Galera

terminate called after throwing an instance of 'std::out_of_range'

Bug #1232747 reported by jolan on 2013-09-29

This bug affects 1 person

	Status	Importance	Assigned to	Milestone
Galera	Status tracked in 3.x
2.x	Fix Released	High	Teemu Ollakka	Galera 25.2.9
3.x	Fix Released	High	Teemu Ollakka	Galera 25.3.3
Percona XtraDB Cluster moved to https://jira.percona.com/projects/PXC	Status tracked in 5.6
5.5	Fix Released	Undecided	Unassigned	Percona XtraDB Cluster moved to https://jira.percona.com/projects/PXC 5.5.37-25.10
5.6	Fix Released	Undecided	Unassigned	Percona XtraDB Cluster moved to https://jira.percona.com/projects/PXC 5.6.15-25.3

Bug Description

Hi,

All three nodes of our Percona Cluster received exceptions in the last few hours which caused all nodes on the cluster to shut down.

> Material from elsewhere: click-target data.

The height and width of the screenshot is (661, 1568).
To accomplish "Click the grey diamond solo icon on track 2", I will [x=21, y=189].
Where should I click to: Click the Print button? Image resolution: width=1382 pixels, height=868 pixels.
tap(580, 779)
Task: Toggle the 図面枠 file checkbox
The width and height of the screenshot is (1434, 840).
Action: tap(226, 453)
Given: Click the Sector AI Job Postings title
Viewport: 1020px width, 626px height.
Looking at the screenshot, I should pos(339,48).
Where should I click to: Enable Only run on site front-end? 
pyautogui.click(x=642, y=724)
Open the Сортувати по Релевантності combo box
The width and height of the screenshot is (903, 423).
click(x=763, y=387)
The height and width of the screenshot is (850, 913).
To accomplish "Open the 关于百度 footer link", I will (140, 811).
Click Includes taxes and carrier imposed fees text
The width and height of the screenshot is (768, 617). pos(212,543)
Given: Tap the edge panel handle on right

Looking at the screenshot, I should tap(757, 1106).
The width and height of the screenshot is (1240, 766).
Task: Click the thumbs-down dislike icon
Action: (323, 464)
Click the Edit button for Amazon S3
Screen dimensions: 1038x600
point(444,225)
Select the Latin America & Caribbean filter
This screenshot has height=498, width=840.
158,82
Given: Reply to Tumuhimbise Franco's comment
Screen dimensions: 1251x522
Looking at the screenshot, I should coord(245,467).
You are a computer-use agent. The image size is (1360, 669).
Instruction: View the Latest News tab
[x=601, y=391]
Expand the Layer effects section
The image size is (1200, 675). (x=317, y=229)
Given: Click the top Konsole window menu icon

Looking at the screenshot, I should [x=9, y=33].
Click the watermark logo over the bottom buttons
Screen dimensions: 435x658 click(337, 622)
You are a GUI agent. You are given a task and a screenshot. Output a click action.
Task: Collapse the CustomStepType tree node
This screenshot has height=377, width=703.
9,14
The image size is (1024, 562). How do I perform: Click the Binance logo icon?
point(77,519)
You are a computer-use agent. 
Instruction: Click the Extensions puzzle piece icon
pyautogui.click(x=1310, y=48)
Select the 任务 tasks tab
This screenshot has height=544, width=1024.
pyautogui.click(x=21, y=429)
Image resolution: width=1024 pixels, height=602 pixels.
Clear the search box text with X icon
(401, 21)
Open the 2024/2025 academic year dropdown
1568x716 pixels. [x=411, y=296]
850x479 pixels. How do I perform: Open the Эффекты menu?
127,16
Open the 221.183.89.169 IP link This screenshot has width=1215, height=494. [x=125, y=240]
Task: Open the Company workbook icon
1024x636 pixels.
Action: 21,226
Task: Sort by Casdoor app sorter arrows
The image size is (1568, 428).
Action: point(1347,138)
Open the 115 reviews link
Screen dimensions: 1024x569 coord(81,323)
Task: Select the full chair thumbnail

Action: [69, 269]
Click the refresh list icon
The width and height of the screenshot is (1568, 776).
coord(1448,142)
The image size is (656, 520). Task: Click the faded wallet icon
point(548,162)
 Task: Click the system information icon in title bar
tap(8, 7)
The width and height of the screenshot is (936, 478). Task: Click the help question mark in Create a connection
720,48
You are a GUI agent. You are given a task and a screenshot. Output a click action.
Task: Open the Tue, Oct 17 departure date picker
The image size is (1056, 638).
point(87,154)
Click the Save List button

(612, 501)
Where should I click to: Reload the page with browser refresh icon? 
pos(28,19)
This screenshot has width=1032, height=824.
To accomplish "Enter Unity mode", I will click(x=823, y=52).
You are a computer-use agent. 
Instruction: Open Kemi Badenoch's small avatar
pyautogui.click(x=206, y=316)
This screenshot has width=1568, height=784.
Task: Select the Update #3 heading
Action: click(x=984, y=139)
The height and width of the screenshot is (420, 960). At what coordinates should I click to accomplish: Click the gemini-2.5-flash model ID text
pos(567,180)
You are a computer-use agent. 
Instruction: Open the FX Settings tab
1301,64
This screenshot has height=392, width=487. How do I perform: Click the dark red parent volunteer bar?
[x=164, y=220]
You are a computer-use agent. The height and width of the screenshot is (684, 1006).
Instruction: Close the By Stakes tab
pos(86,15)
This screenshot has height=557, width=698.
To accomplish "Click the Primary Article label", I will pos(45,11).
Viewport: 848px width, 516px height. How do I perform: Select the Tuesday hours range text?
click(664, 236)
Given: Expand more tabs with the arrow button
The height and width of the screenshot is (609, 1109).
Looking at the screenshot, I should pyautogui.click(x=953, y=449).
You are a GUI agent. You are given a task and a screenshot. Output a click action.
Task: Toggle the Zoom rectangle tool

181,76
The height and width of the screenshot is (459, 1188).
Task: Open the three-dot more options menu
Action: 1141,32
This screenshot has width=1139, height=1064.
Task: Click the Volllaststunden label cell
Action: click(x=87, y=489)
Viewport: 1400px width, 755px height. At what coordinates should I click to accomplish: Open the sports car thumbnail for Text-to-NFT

dbw0 was running percona-xtradb-cluster-server-5.5 5.5.33-23.7.6-495.raring
dbc0 was running percona-xtradb-cluster-server-5.5 5.5.33-23.7.6-496.raring
dbe0 was running percona-xtradb-cluster-server-5.5 5.5.31-23.7.5-438.raring

We were planning on upgrading all nodes to 496 build of 5.5.33 but this happened before we could schedule a time to do that.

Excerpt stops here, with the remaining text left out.